The worker declares dependencies=["binwalk"], so it expects an earlier tool to have extracted the image filesystem into an extracted directory that the scanner can operate on.

Worker behavior

When a task arrives on the TruffleHog queue the worker code (jobs/trufflehog/trufflehog.py) performs the following actions:

  1. Resolve the provided image path and locate the extracted filesystem directory (the worker expects an extracted directory next to the image path produced by earlier tools such as binwalk).
  2. Invoke the TruffleHog binary in filesystem mode with --json to produce structured output.
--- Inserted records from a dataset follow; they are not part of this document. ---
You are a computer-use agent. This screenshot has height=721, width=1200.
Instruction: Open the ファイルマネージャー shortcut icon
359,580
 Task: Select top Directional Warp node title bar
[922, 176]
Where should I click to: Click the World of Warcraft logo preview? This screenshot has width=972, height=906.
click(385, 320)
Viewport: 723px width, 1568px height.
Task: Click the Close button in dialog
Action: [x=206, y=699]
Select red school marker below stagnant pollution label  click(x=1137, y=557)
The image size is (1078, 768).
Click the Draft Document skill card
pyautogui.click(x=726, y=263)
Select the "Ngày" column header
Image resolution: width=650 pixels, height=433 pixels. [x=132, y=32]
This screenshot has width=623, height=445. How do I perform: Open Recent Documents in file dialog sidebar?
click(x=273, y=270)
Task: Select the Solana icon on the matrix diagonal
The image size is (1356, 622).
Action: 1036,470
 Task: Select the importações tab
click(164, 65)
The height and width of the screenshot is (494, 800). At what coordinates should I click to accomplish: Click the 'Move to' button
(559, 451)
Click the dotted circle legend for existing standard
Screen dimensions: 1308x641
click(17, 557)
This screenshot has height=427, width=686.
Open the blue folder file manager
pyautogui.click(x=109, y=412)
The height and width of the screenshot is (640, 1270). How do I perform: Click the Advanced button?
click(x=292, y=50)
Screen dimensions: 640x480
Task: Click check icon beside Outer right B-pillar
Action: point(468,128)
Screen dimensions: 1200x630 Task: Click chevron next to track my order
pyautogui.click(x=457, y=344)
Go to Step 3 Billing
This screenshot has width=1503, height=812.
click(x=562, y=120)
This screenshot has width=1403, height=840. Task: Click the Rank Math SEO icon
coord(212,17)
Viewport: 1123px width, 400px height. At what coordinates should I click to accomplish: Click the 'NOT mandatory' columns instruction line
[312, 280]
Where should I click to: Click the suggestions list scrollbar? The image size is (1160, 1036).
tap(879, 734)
The worker runs TruffleHog as a subprocess and enforces a timeout to avoid indefinite scans.
  3. Append human-readable stdout/stderr to the job's output.txt so operators and the frontend can inspect raw tool output.
  4. Read TruffleHog's line-delimited JSON output, parse each line, and filter for detection objects (the implementation treats objects containing DetectorName as detections).
  5. For each detection, extract metadata (filesystem file path, line number, detector/decoder names, raw secret values when present) and call DBConnector.insert_trufflehog_result(...) to persist the findings.
  6. Write the structured detections to a file named trufflehog-output.json next to the output file.
  7. Push a result/status message back to Redis on queue_return describing the job, tool, image and final status (success or failure) so the executor can update job state.

Outputs

The worker produces several artifacts that other components can consume:

  • output.txt (appended): a human-readable log containing TruffleHog's stdout and stderr.
  • trufflehog-output.json: a JSON file containing the structured detection objects containing the secrets and the filepaths where they were found.
  • Database rows via DBConnector.insert_trufflehog_result(...): a parsed, queryable representation of each detection (image id, file path, line number, detector/decoder names, and raw secret fields when available).
  • Redis return message on queue_return: a small JSON payload describing the job/tool/image and whether the run finished success/failure so orchestration can continue.